Published 9 Sep 2020 By Abdelrhman Safwat

This excerpt is taken from Eric Elliot article about functional programming.

Functional programming is a declarative paradigm, meaning that the program logic is expressed without explicitly describing the flow control.

Imperative programs spend lines of code describing the specific steps used to achieve the desired results — the flow control: How to do things.

Declarative programs abstract the flow control process, and instead spend lines of code describing the data flow: What to do. The how gets abstracted away.

For example, this imperative mapping takes an array of numbers and returns a new array with each number multiplied by 2:

const doubleMap = numbers => {
  const doubled = [];
  for (let i = 0; i < numbers.length; i++) {
    doubled.push(numbers[i] * 2);
  }
  return doubled;
};

console.log(doubleMap([2, 3, 4])); // [4, 6, 8]

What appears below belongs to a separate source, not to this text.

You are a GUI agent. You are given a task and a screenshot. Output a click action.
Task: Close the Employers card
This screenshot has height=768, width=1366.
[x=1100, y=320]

This declarative mapping does the same thing, but abstracts the flow control away using the functional Array.prototype.map() utility, which allows you to more clearly express the flow of data:

const doubleMap = numbers => numbers.map(n => n * 2);

console.log(doubleMap([2, 3, 4])); // [4, 6, 8]

Imperative code frequently utilizes statements. A statement is a piece of code which performs some action. Examples of commonly used statements include for, if, switch, throw, etc…

Declarative code relies more on expressions. An expression is a piece of code which evaluates to some value. Expressions are usually some combination of function calls, values, and operators which are evaluated to produce the resulting value.